When we were at this appointment, Bryan came home from work to take Benjamin to the doctor. Yes, my son that NEVER gets sick was sick. I called Bryan on my way to drop Emily off at school and he gave me the news ~ Ben had a double ear infection AND bronchitis. Not a big deal right...he got medication and he should be good. Not for me. I now felt like not only was I hit in the face but now....now I was just punched in the stomach. This is (was) a huge trigger for me. Emily initially became ill by simply getting bronchitis and now Ben is and, oh by the way, he is about the same age she was when she got sick. All these feelings were going on in my head and during it all I found myself trying to hold back the tears so I could just get Emily to school. I didnt want to ruin her day of rejoicing about the jeans. I dropped her off, got back in the car and cried. I could only think....Lord, I cant do it with another child. We are still dealing with Emily....I cant handle another sick child. I dried my eyes and went into Walgreens to get Bens medication. This was the start of the past week and a half.....
So that was Monday! Tuesday I started to not feel good. And the cycle began. Ben was sick and now I was too. I could only pray that Emily was not going to get sick. By Sunday, Ben was better - still coughing but better...me, well, I just felt plain miserable. We went to church (Emily stayed at my parents house on Saturday night) and after church was over - one look at Emily and I knew. She had a fever. So this Monday Emily was home from school (and Tuesday and today), throwing up and a fever. I still wasnt feeling good, starting to potty train Ben and her being sick just did NOT make for a good day. To top things off, calling Dr. Adams office to inform them of her being sick only to get a phone call back stating if her fever spikes again ~ she will need to be admitted. My heart sank and I prayed for the Lords healing. Well, Tuesday before going to bed, her fever was gone and it was the best night sleep we all received over the past couple of days!
As I was doing my devotions on Monday (2/6), a little "story" was in my book and it talked about a situation. They used the example of having 2 windows and the same thing is going on out both windows it's just which way do you choose to see it. Out of this window was all the disappointment and heartache that was going on and out of window 2 was the same situation however, a different light was shed on it. After reading that I knew it applied to me but I didnt realize how much it would over the next week. I was looking out window 1 with all the disappointment about Emily not being off the steroids and Benjamin being sick and then trying to potty train him and the constant changing of pants....when, in fact, Emily showed me to look out window 2 as she was doing ~ looking at the positives ~ yes, she wasnt taking off the steroids, BUT she was able to get into her jeans and she lost 10 lbs, yes Ben is sick but he is NOT showing signs like Emily did, yes Ben continues to pee his pants BUT look how many times he has actually made it to the potty!
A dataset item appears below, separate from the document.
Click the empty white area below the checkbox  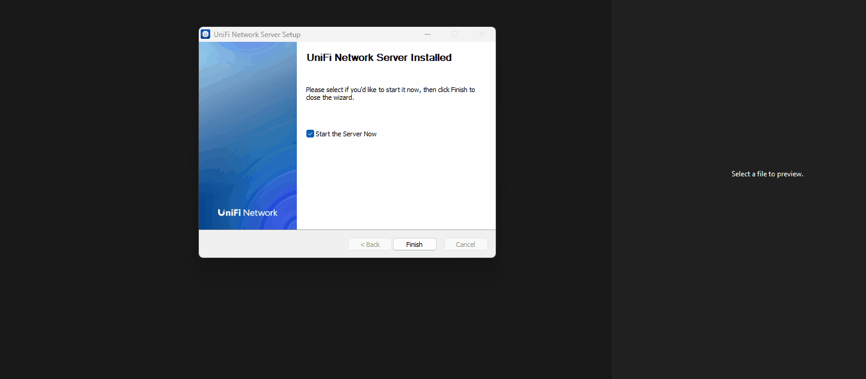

She is quick to remind me to give him his "potty treat" when he does it and to praise him for a job well done.
Its amazing what a difference choosing to look out a different window can do. The world and different situations dont seem as bad when you look out the window where you see the light shining! Today choose to see a negative situation from a new light, look out that other window ~ you will see how positive things really are.